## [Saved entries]
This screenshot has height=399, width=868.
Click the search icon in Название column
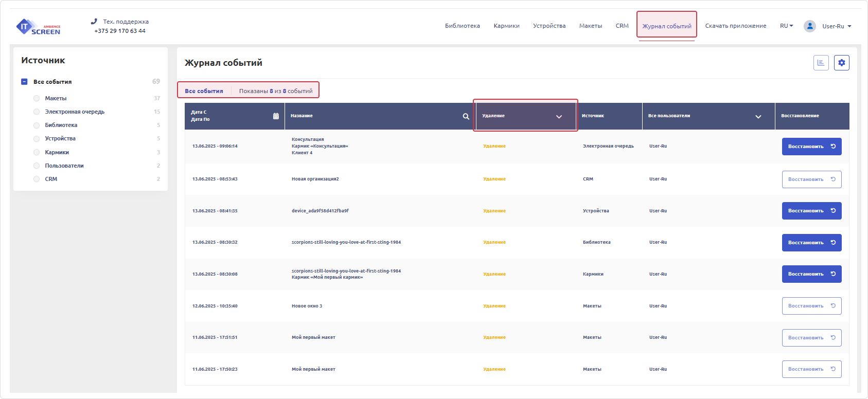point(466,116)
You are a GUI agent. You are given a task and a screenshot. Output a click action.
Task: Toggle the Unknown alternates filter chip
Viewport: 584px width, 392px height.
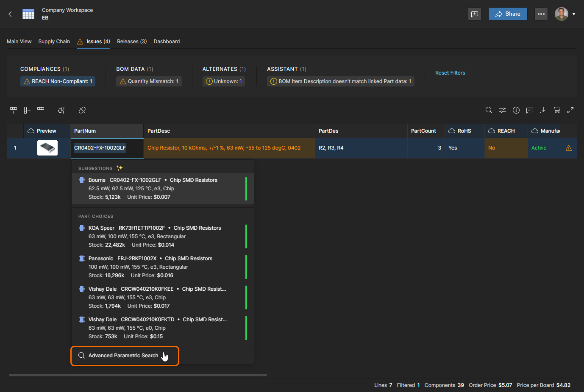pos(224,81)
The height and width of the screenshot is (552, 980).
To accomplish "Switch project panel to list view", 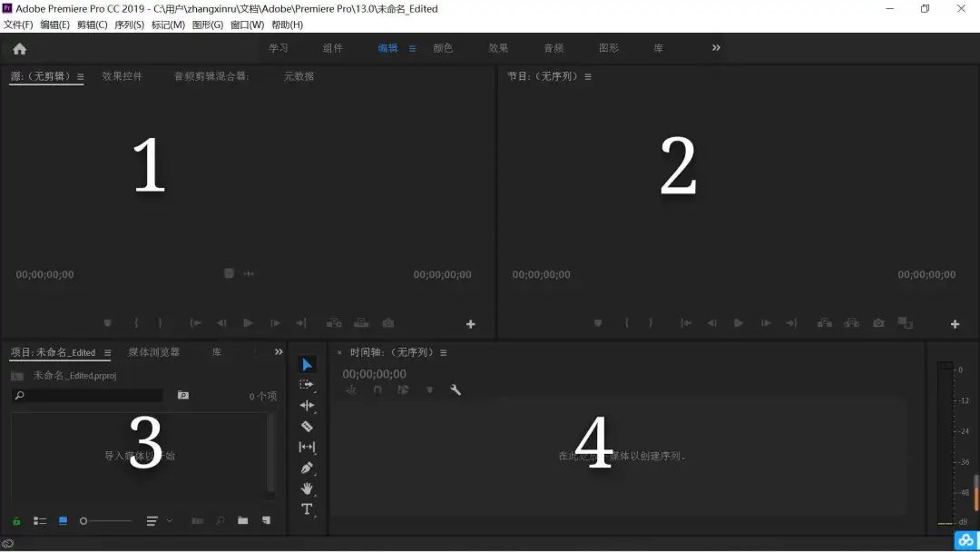I will (x=40, y=521).
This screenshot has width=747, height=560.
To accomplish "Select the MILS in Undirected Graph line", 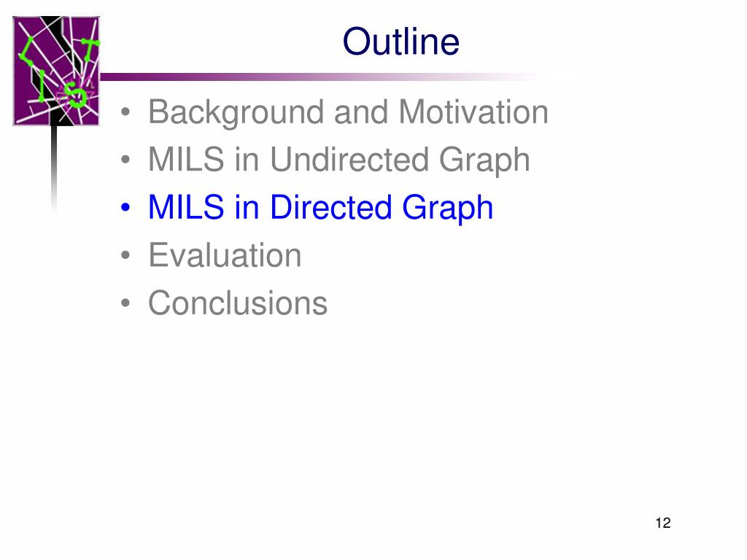I will click(339, 160).
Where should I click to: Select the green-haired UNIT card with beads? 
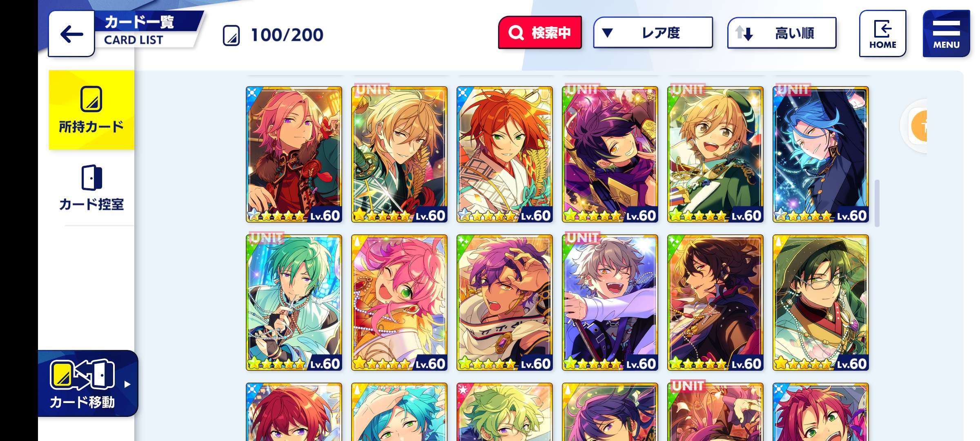[x=294, y=303]
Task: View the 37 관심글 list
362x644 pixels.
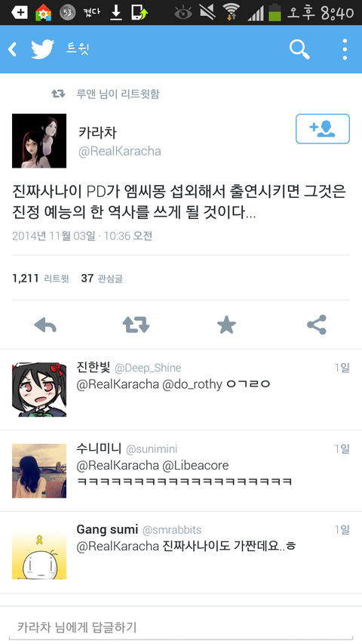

## [What you will do]
Could you return all lines from the data above that contain the string "This"?

## [Result below]
This screenshot has height=399, width=868.
This screenshot has width=747, height=560.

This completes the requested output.